----- Extracted information

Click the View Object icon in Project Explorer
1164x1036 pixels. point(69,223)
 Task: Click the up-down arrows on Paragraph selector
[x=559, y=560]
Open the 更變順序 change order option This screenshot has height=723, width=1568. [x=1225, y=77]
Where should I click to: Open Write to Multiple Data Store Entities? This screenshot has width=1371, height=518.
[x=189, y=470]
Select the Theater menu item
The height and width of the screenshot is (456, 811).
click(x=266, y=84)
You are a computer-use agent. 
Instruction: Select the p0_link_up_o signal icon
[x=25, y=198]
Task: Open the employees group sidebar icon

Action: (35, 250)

----------

### Exercise description
Exact copies of the lines from the one containing "Instruction: Select the" through the end of the listing, both included, are the only thing wanted.

### Answer box
Instruction: Select the p0_link_up_o signal icon
[x=25, y=198]
Task: Open the employees group sidebar icon

Action: (35, 250)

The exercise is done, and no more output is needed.